Floats and integers treated as text?
When profiling an integer column from a pandas dataframe, the column appears to go through the text profiler. See for instance the sample values in the result below, or the fact that the column goes through label detection to determine that these are indeed integers (which seems unnecessary and a bit wasteful, especially as it implies casting the values to strings).
Is there a way to apply only numerical profiling to numerical columns?
Here is an extract from the result:
"data_stats": [
{
"column_name": "nb_orders",
"data_type": "int",
"data_label": "INTEGER",
"categorical": true,
"samples": ["17", "9", "1", "4", "2"],
"statistics": {
"data_label_representation": {
"INTEGER": 0.998,
"FLOAT": 0.0,
"QUANTITY": 0.0,
"ORDINAL": 0.002
}
}
}
]
In a sense, this is a symmetrical issue to the one I just submitted: https://github.com/capitalone/DataProfiler/issues/409 There I had strings treated as numerical values, here I have numerical values treated as strings.
@ian-contiamo label detection is intended to be applied to numerical columns as well.
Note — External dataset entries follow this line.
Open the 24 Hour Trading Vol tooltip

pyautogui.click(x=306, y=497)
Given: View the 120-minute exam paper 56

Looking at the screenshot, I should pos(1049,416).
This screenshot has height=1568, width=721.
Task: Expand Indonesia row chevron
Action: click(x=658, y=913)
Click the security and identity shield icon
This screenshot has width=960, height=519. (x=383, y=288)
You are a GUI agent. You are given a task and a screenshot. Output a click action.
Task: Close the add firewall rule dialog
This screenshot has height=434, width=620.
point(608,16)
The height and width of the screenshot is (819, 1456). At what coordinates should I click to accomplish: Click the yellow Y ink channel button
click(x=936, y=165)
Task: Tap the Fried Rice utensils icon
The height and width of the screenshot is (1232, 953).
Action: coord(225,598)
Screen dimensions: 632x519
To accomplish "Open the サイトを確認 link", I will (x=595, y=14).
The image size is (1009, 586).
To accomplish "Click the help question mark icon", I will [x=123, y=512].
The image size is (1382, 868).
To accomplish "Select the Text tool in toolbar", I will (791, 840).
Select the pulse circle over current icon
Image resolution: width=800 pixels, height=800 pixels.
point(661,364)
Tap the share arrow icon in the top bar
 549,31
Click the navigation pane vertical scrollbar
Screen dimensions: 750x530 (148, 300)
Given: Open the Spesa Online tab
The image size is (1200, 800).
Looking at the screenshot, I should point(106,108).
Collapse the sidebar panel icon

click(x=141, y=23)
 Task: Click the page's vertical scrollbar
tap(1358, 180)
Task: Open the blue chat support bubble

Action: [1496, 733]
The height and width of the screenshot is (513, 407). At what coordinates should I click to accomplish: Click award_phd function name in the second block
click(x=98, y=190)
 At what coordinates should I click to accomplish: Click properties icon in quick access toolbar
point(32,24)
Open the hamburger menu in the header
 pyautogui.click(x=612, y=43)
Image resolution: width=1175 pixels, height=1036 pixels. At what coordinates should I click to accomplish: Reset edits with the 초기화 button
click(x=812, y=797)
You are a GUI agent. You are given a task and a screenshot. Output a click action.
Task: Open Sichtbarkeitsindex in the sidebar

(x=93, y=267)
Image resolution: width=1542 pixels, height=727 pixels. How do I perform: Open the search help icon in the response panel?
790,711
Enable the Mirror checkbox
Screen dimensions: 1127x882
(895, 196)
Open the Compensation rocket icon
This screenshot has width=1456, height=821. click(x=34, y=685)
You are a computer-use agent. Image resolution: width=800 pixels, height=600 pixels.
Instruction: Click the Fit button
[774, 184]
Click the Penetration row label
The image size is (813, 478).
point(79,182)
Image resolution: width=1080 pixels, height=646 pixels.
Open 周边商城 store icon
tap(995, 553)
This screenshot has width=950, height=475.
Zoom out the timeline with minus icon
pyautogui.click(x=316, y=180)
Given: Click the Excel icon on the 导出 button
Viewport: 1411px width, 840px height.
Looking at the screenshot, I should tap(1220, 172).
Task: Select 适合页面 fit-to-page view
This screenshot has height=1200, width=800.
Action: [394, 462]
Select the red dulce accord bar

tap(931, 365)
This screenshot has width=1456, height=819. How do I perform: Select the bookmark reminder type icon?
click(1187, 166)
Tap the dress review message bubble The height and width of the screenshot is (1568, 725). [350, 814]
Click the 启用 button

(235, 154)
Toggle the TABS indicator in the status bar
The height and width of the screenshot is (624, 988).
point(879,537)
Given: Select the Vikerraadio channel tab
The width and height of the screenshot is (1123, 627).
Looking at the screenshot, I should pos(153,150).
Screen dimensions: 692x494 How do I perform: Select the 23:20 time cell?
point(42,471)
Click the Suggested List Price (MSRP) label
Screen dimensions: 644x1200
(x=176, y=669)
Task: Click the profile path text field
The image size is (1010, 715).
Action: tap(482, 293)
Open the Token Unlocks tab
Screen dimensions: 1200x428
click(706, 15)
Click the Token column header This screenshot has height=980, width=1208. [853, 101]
We do this because there are labels which are only integer values, e.g. an SSN can be represented without the hyphens to break it apart such as XXXXXXXXX.
You are correct in your assumption that the data is sent to all profiler simultaneously. We aren't using pandas preset values for evaluation, but is something we could consider. Instead, we use multiprocessing to send it to all profilers simultaneously as we assume no knowledge of the data at input.